## What you need to do
Rewrite the lines of the listing from the one holding "Task: Click the orange color group bar" through the end of the listing, inclusive, changing "orange" to "green" and keeping everything else the same. Leave the pictures out.

# start of Entries supplied

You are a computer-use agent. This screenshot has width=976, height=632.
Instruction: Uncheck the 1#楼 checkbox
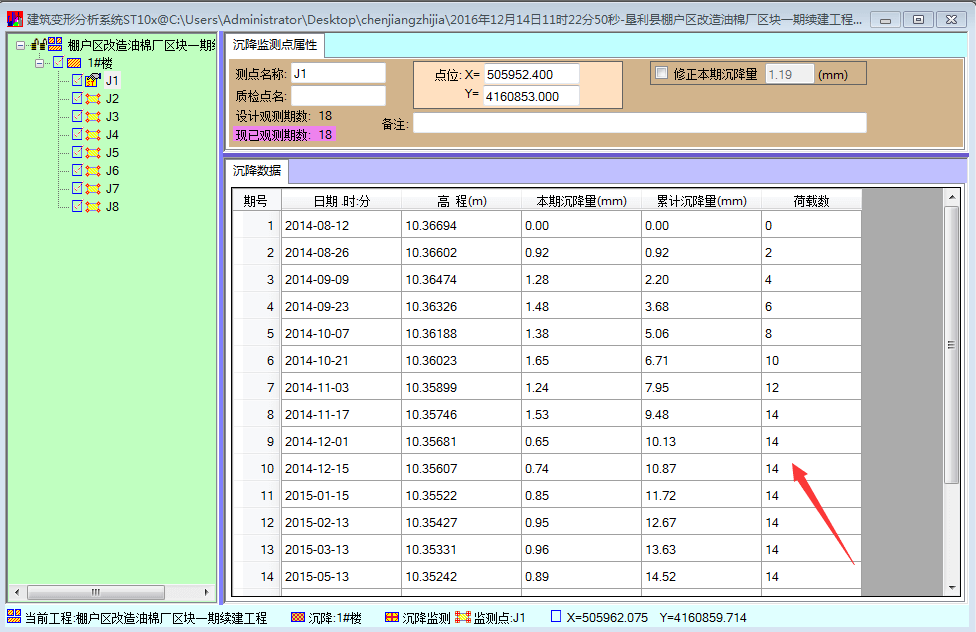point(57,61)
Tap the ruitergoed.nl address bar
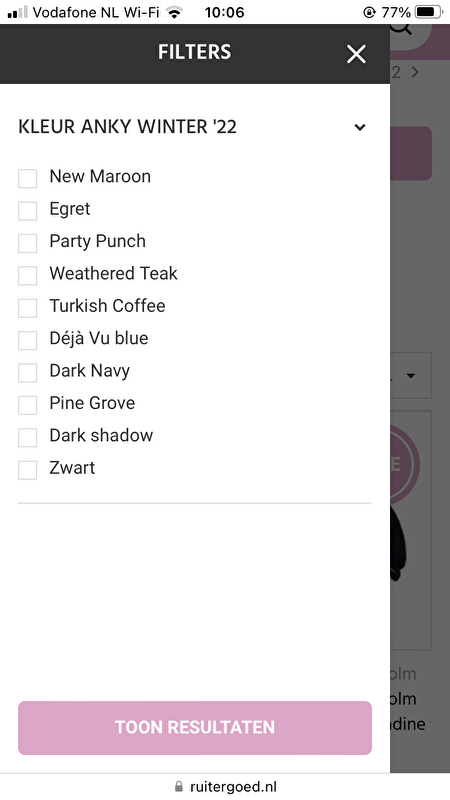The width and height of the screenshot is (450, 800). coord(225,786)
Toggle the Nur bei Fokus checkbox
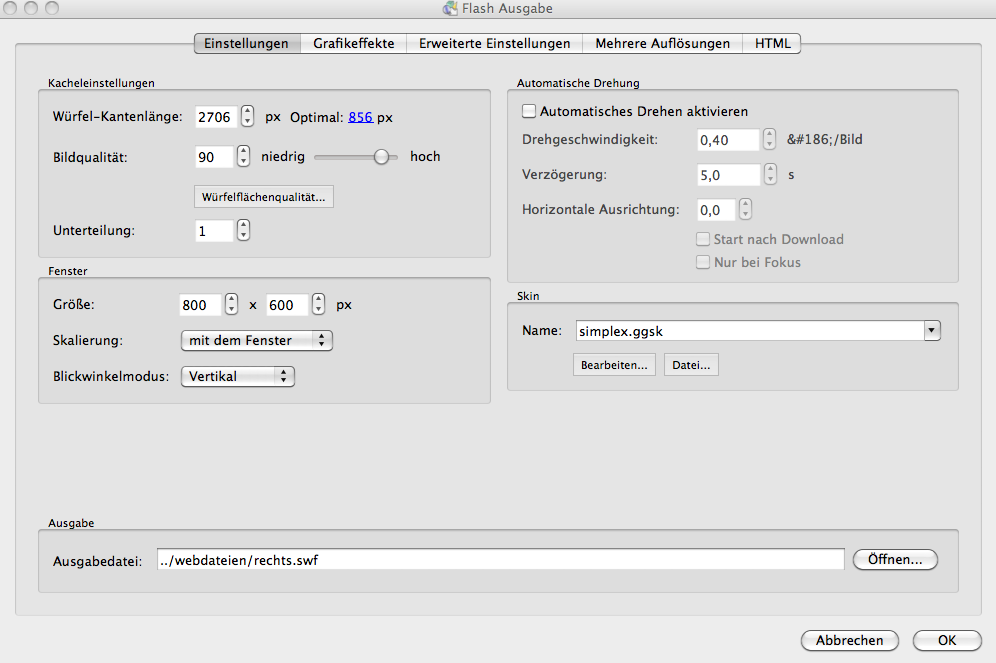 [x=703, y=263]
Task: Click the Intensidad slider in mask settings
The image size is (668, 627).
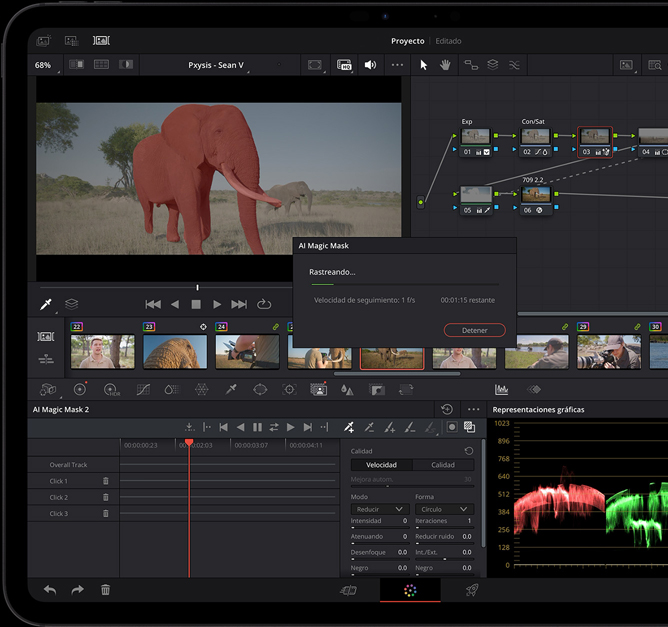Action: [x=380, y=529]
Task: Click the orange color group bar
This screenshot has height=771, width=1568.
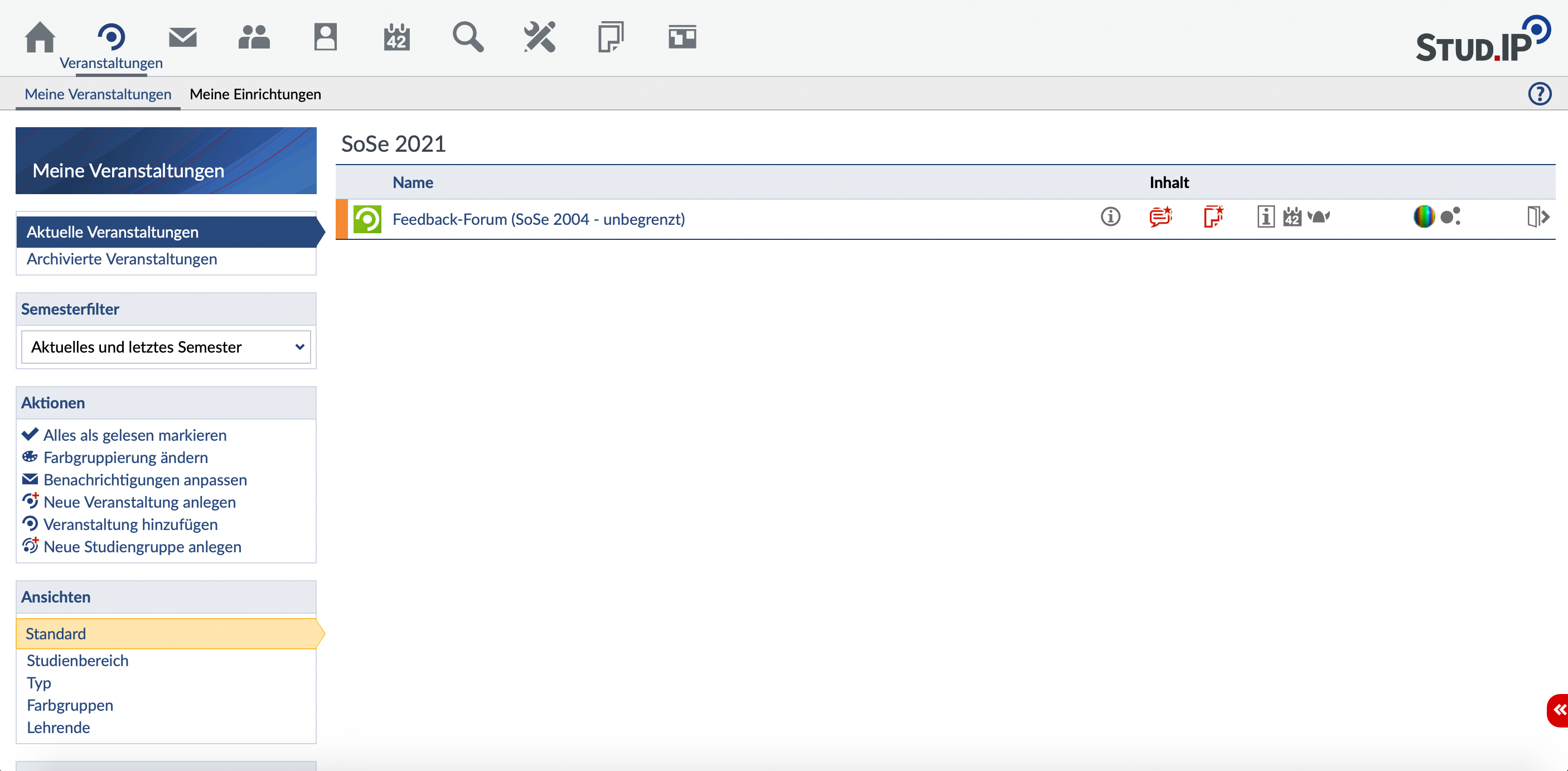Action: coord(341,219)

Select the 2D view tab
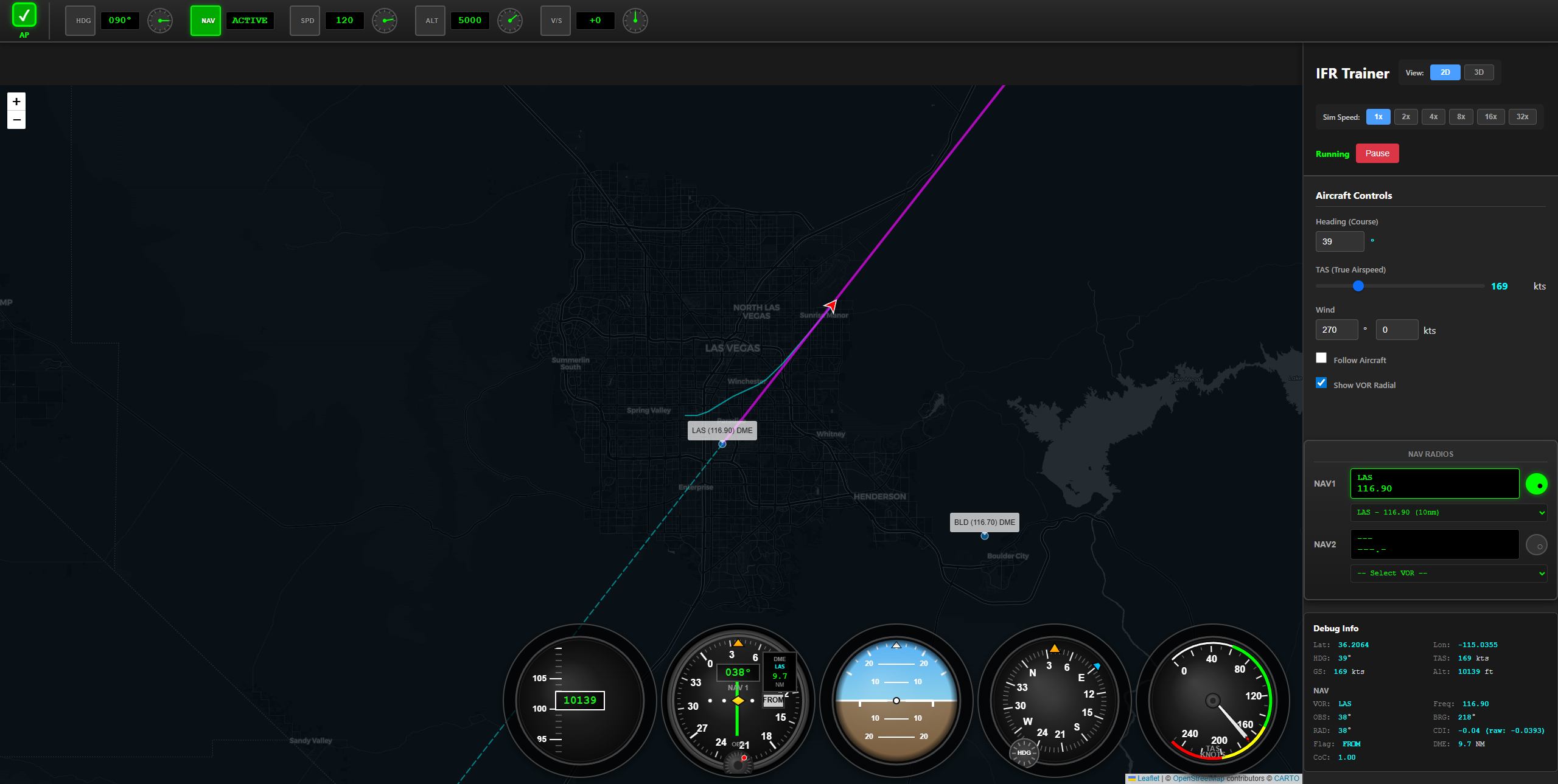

# end of Entries supplied

## Task result
Task: Click the green color group bar
This screenshot has height=771, width=1568.
Action: coord(341,219)

Select the 2D view tab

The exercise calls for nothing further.